■ **Belge**:
————

Pages

11 Mart 2020

Postmodernizm Kendi Etini Yer

Uriah Marc Todoroff, Joshua Moufawad-Paul (JMP) ile yaptığı söyleşinin takdim bölümünde, Marksizmi ve tarih boyunca doğrulanabilir sonuçlar ortaya koymuş olan sınıf mücadelesini inkâr ediyor:

“Devrime ihtiyaç olduğuna hiç şüphe yok, ama devrimin elde edilebilirliği konusunda ortada bir kesinlik olduğunu da söyleyemeyiz.”

Bu, Marksizm karşıtı solun diline pelesenk ettiği bir tespittir. Söz konusu yaklaşım, burjuvazinin yok olmaya mahkûm bir sınıf olduğunu, emperyalizmin daha ileri gidemeyeceğini, proletaryanın tarihteki son sınıf olduğunu belirli bir kesinlikle söyleyen Marksizme karşıdır. Marksizm dâhilinde karşı çıkılan tüm bu önermeler, Marksizmin belirlediği şu hakikate işaret eder: devrim, düz bir çizgide ilerlemese de doğal ve kaçınılmaz bir gelişmedir.

Komünist Manifesto’nun birinci bölümünde Marx ve Engels, bu meseleyi sonuca bağlar. Bu en temel Marksist konuma onca zaman sonra karşı çıkanları görmek, gerçekten şaşırtıcıdır:

“Dolayısıyla modern sanayinin gelişimi, burjuvazinin ürün üretip o ürünleri mülk edindiği temelin ayaklarını kesip atar. Bu sebeple burjuvazi, her şeyin ötesinde, kendi mezar kazıcılarını üretir. Burjuvazinin yıkılışı ve proletaryanın elde edeceği zafer, aynı ölçüde kaçınılmazdır.”

————

■ **Kelime ve öğe konumu verileri**:
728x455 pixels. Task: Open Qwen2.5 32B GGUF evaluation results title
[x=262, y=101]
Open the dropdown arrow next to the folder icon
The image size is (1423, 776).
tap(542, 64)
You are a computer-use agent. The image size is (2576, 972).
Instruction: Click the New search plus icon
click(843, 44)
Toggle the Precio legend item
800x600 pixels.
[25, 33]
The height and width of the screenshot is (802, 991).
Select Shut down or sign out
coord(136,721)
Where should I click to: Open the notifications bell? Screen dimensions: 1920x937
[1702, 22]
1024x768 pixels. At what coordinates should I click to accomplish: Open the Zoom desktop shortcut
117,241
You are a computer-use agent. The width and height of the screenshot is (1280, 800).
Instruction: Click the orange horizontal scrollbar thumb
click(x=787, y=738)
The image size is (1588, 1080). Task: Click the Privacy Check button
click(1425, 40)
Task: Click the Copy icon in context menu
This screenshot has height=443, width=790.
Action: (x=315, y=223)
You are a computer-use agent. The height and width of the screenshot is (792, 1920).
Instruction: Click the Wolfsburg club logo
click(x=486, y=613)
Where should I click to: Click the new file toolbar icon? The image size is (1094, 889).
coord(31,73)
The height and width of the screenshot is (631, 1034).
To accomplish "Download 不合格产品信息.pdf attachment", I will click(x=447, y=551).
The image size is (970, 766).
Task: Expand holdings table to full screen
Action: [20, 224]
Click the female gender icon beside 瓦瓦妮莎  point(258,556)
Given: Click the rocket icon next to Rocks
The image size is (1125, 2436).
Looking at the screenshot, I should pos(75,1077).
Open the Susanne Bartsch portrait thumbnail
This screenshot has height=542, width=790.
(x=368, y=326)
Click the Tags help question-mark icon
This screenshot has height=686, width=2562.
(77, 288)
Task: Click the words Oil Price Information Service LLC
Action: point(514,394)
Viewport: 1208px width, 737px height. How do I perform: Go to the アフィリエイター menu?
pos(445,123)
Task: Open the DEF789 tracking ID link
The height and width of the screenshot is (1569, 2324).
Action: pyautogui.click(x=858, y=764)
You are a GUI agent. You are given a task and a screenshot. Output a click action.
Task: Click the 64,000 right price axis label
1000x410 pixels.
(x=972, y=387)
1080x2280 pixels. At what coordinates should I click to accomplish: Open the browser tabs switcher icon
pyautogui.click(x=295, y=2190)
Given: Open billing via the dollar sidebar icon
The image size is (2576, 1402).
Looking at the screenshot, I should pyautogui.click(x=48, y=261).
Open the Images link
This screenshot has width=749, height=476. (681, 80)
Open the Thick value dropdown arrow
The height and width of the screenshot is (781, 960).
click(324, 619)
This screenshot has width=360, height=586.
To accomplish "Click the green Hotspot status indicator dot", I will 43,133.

————

■ **Görevler**:
A - Belgeye göre Marx ve Engels bu meseleyi Komünist Manifesto'nun hangi bölümünde sonuca bağlar?
B - Kayıtlarda "The height and width of the screenshot is (802, 991)." ifadesini içeren satırdan başlayıp "click(x=486, y=613)" ifadesini içeren satıra kadar uzanan satırları, iki uç satır da dahil olmak üzere, her satıra bir dize düşecek biçimde bir JSON listesine aktarın. Boş satırları listeye almayın.

■ **Çözümler**:
A - Birinci bölümünde.

B -
[
  "The height and width of the screenshot is (802, 991).",
  "Select Shut down or sign out",
  "coord(136,721)",
  "Where should I click to: Open the notifications bell? Screen dimensions: 1920x937",
  "[1702, 22]",
  "1024x768 pixels. At what coordinates should I click to accomplish: Open the Zoom desktop shortcut",
  "117,241",
  "You are a computer-use agent. The width and height of the screenshot is (1280, 800).",
  "Instruction: Click the orange horizontal scrollbar thumb",
  "click(x=787, y=738)",
  "The image size is (1588, 1080). Task: Click the Privacy Check button",
  "click(1425, 40)",
  "Task: Click the Copy icon in context menu",
  "This screenshot has height=443, width=790.",
  "Action: (x=315, y=223)",
  "You are a computer-use agent. The height and width of the screenshot is (792, 1920).",
  "Instruction: Click the Wolfsburg club logo",
  "click(x=486, y=613)"
]